Stored records
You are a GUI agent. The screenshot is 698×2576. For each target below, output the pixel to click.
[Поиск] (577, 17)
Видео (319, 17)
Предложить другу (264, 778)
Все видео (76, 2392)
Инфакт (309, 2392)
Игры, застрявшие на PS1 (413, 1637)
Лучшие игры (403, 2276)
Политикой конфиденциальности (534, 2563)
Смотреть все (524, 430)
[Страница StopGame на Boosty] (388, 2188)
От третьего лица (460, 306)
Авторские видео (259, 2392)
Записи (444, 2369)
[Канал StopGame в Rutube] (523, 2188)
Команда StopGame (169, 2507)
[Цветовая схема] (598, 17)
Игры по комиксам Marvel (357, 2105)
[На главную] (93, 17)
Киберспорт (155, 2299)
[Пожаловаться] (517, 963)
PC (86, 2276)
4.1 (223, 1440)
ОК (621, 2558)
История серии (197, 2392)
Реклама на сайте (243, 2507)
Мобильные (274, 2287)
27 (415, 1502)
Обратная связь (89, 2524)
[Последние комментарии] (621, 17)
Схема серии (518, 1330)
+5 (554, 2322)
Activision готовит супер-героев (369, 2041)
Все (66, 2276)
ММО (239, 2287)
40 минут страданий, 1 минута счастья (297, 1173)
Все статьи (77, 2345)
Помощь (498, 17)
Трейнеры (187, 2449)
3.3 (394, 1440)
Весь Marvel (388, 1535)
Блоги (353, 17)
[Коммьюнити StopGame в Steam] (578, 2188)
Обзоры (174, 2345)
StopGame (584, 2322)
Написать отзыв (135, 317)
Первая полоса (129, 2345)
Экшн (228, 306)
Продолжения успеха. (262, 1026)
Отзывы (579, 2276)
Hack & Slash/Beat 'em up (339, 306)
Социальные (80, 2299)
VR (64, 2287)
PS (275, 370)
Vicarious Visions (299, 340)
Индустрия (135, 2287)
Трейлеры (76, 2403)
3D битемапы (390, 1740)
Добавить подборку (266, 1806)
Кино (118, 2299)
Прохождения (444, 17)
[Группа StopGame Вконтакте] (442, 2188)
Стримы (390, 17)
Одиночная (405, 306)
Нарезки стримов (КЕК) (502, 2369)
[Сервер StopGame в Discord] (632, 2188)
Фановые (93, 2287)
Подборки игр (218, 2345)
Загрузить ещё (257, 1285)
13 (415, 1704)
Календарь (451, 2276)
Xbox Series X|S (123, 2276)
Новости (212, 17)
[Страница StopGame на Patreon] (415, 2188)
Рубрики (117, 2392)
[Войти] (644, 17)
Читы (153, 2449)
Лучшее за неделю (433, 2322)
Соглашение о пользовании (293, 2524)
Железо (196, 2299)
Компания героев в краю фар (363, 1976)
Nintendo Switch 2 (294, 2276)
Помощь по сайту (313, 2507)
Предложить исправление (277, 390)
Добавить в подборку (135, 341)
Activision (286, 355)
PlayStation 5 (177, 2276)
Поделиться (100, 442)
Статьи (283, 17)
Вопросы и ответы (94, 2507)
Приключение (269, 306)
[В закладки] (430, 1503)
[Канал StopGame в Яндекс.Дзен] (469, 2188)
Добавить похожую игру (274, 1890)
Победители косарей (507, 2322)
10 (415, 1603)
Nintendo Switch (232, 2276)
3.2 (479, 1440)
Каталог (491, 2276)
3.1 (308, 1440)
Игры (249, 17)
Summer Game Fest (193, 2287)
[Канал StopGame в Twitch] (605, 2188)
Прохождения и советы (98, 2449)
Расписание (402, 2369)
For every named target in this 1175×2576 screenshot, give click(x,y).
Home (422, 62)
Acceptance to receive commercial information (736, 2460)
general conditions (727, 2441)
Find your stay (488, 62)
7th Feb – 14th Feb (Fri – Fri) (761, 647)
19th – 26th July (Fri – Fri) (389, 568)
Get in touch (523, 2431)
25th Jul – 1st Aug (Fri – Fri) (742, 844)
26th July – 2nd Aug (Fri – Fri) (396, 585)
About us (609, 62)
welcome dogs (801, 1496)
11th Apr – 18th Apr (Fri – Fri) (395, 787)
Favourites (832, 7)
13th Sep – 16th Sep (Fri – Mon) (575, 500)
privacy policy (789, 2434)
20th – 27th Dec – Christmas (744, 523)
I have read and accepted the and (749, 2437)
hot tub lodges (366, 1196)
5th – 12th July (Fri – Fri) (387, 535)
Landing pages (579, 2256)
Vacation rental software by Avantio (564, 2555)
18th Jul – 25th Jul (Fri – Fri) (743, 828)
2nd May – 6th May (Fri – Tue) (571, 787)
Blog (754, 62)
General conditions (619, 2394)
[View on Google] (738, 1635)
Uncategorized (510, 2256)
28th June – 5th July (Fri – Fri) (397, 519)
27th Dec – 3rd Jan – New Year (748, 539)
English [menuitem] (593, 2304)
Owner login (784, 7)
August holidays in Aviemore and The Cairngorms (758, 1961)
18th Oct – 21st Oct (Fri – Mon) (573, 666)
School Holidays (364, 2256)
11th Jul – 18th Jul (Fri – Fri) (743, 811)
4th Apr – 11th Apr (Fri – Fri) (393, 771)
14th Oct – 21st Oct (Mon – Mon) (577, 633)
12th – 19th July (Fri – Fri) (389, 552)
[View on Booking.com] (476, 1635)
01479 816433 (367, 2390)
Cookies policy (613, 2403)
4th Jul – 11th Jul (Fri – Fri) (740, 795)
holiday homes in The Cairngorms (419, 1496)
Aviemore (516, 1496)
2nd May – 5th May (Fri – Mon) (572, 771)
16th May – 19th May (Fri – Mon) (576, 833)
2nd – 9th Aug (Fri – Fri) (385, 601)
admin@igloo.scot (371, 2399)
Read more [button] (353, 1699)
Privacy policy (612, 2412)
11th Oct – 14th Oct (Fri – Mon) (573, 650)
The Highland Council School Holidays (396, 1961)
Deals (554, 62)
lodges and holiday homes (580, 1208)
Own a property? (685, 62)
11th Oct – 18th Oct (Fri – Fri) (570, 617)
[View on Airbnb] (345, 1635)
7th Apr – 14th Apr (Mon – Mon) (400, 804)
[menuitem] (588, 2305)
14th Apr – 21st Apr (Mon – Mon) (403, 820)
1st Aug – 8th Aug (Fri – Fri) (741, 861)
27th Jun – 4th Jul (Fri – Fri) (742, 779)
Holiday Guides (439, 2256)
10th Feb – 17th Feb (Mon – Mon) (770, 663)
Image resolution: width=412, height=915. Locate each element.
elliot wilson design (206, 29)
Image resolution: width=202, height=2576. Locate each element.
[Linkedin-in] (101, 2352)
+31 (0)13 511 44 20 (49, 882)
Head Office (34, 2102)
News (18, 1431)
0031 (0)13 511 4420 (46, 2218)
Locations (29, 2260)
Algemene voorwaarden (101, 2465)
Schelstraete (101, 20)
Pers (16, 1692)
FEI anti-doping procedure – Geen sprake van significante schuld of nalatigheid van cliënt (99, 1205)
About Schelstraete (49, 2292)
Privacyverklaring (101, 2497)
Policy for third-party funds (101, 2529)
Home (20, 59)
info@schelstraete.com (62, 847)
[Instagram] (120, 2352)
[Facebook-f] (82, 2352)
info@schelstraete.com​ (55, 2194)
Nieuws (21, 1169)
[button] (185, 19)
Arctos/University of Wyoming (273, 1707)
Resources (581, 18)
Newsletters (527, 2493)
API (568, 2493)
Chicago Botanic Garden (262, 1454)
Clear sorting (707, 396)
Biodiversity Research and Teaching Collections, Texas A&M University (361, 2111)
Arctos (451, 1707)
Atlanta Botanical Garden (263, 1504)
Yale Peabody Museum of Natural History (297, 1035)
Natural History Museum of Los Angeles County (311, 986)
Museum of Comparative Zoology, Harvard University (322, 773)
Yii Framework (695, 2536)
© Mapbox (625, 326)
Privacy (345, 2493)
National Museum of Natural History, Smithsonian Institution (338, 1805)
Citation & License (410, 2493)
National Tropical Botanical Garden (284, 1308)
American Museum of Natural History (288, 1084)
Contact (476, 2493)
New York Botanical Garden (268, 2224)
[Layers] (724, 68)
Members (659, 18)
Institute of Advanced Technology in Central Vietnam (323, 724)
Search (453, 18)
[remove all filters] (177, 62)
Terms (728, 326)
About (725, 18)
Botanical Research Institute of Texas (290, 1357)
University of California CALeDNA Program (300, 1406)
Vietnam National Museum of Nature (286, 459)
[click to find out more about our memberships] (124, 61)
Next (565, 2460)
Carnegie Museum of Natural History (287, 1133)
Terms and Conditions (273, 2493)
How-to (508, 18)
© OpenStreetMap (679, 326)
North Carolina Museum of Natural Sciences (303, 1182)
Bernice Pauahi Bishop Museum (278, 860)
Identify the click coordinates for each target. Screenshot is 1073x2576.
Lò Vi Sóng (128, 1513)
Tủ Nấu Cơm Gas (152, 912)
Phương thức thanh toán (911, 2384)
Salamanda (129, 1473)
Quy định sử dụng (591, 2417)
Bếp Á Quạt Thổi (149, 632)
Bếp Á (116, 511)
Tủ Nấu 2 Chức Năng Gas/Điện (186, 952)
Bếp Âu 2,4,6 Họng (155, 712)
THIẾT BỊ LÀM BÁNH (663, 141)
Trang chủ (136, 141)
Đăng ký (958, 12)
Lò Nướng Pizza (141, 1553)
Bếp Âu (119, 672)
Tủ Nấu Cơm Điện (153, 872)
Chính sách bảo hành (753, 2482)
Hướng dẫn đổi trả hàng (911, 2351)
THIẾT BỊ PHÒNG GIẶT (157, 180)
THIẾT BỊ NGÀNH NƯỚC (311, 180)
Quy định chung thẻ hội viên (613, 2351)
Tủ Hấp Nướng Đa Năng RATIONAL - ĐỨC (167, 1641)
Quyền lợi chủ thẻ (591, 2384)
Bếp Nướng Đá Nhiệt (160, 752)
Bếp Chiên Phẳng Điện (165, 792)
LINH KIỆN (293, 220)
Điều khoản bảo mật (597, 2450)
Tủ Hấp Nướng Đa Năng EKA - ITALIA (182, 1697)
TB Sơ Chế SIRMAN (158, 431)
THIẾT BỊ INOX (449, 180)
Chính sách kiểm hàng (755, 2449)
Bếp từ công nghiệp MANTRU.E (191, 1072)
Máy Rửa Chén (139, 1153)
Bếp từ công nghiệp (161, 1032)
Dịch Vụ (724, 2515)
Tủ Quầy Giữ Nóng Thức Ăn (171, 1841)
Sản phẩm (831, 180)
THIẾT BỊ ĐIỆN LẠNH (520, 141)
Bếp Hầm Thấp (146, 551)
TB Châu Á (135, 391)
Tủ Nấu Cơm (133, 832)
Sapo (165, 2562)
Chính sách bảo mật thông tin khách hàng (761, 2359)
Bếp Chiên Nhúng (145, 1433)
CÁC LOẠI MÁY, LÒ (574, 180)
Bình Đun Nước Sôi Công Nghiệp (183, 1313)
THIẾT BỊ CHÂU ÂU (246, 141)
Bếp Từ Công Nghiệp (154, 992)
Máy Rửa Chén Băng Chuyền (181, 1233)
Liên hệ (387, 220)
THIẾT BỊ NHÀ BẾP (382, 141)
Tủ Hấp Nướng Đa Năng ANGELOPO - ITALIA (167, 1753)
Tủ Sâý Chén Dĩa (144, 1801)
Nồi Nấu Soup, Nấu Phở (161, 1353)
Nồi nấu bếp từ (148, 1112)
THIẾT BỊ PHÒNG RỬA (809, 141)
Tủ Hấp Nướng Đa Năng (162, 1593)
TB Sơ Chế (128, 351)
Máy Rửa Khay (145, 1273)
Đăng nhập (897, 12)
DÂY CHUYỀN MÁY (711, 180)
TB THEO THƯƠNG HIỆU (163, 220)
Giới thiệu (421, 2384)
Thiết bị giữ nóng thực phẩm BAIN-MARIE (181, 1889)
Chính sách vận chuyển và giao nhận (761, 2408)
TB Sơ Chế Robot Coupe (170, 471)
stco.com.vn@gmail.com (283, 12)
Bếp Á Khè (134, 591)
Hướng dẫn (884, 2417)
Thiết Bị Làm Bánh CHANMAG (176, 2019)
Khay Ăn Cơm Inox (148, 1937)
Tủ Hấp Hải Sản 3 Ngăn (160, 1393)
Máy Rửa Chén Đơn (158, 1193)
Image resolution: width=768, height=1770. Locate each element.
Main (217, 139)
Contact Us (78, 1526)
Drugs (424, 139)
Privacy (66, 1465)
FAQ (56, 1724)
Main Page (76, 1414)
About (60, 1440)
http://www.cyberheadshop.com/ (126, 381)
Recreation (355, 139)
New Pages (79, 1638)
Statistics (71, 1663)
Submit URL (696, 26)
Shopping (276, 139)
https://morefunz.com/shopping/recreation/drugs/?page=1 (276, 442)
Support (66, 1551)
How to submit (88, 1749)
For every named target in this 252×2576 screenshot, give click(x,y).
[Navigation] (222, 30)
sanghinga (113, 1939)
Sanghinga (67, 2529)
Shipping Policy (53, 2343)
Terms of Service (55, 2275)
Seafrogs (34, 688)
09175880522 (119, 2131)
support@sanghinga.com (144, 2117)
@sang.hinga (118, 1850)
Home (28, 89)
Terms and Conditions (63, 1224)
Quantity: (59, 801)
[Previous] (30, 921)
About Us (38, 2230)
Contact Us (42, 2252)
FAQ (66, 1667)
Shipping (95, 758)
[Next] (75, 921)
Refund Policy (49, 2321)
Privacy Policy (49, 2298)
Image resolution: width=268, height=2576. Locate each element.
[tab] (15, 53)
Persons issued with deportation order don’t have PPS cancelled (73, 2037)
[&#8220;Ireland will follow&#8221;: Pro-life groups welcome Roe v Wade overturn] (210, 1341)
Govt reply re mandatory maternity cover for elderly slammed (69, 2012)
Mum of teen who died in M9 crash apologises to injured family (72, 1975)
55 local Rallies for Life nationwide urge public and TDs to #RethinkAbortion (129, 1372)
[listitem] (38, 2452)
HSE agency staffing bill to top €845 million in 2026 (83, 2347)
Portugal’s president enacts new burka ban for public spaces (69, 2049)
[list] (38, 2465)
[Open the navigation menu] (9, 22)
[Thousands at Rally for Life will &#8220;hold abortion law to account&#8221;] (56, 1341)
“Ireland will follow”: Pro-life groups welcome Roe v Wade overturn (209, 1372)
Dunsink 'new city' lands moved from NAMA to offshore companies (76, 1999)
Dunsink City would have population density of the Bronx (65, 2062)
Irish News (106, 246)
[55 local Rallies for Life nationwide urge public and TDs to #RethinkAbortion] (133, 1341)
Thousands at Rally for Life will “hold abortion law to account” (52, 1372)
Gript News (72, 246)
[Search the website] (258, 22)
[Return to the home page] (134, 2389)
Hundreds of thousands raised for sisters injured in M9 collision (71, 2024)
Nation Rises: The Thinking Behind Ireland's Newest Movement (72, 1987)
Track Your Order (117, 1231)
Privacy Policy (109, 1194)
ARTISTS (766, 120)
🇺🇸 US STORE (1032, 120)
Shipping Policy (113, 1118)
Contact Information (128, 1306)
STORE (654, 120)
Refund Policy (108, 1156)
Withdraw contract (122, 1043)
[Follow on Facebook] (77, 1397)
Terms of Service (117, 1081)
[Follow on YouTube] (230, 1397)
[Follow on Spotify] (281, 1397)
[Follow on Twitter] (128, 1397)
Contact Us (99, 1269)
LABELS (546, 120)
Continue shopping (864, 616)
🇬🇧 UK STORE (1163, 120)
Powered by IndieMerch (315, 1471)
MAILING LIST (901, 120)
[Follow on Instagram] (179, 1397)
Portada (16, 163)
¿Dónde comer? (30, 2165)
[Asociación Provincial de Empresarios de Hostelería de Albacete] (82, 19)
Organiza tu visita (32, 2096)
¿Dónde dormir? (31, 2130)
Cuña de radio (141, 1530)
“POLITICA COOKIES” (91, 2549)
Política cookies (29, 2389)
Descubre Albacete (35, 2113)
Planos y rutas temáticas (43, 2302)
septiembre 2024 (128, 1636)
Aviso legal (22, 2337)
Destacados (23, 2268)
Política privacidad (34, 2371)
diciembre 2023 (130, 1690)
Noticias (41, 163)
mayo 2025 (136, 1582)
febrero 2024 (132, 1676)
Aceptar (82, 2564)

## Work order
Would you retype the lines above from the one with "Игры (249, 17)" down to the one with "Deals (554, 62)", word for word, both ends included and no other lines?

## Task response
Игры (249, 17)
Summer Game Fest (193, 2287)
[Канал StopGame в Twitch] (605, 2188)
Прохождения и советы (98, 2449)
Расписание (402, 2369)
For every named target in this 1175×2576 screenshot, give click(x,y).
Home (422, 62)
Acceptance to receive commercial information (736, 2460)
general conditions (727, 2441)
Find your stay (488, 62)
7th Feb – 14th Feb (Fri – Fri) (761, 647)
19th – 26th July (Fri – Fri) (389, 568)
Get in touch (523, 2431)
25th Jul – 1st Aug (Fri – Fri) (742, 844)
26th July – 2nd Aug (Fri – Fri) (396, 585)
About us (609, 62)
welcome dogs (801, 1496)
11th Apr – 18th Apr (Fri – Fri) (395, 787)
Favourites (832, 7)
13th Sep – 16th Sep (Fri – Mon) (575, 500)
privacy policy (789, 2434)
20th – 27th Dec – Christmas (744, 523)
I have read and accepted the and (749, 2437)
hot tub lodges (366, 1196)
5th – 12th July (Fri – Fri) (387, 535)
Landing pages (579, 2256)
Vacation rental software by Avantio (564, 2555)
18th Jul – 25th Jul (Fri – Fri) (743, 828)
2nd May – 6th May (Fri – Tue) (571, 787)
Blog (754, 62)
General conditions (619, 2394)
[View on Google] (738, 1635)
Uncategorized (510, 2256)
28th June – 5th July (Fri – Fri) (397, 519)
27th Dec – 3rd Jan – New Year (748, 539)
English [menuitem] (593, 2304)
Owner login (784, 7)
August holidays in Aviemore and The Cairngorms (758, 1961)
18th Oct – 21st Oct (Fri – Mon) (573, 666)
School Holidays (364, 2256)
11th Jul – 18th Jul (Fri – Fri) (743, 811)
4th Apr – 11th Apr (Fri – Fri) (393, 771)
14th Oct – 21st Oct (Mon – Mon) (577, 633)
12th – 19th July (Fri – Fri) (389, 552)
[View on Booking.com] (476, 1635)
01479 816433 (367, 2390)
Cookies policy (613, 2403)
4th Jul – 11th Jul (Fri – Fri) (740, 795)
holiday homes in The Cairngorms (419, 1496)
Aviemore (516, 1496)
2nd May – 5th May (Fri – Mon) (572, 771)
16th May – 19th May (Fri – Mon) (576, 833)
2nd – 9th Aug (Fri – Fri) (385, 601)
admin@igloo.scot (371, 2399)
Read more [button] (353, 1699)
Privacy policy (612, 2412)
11th Oct – 14th Oct (Fri – Mon) (573, 650)
The Highland Council School Holidays (396, 1961)
Deals (554, 62)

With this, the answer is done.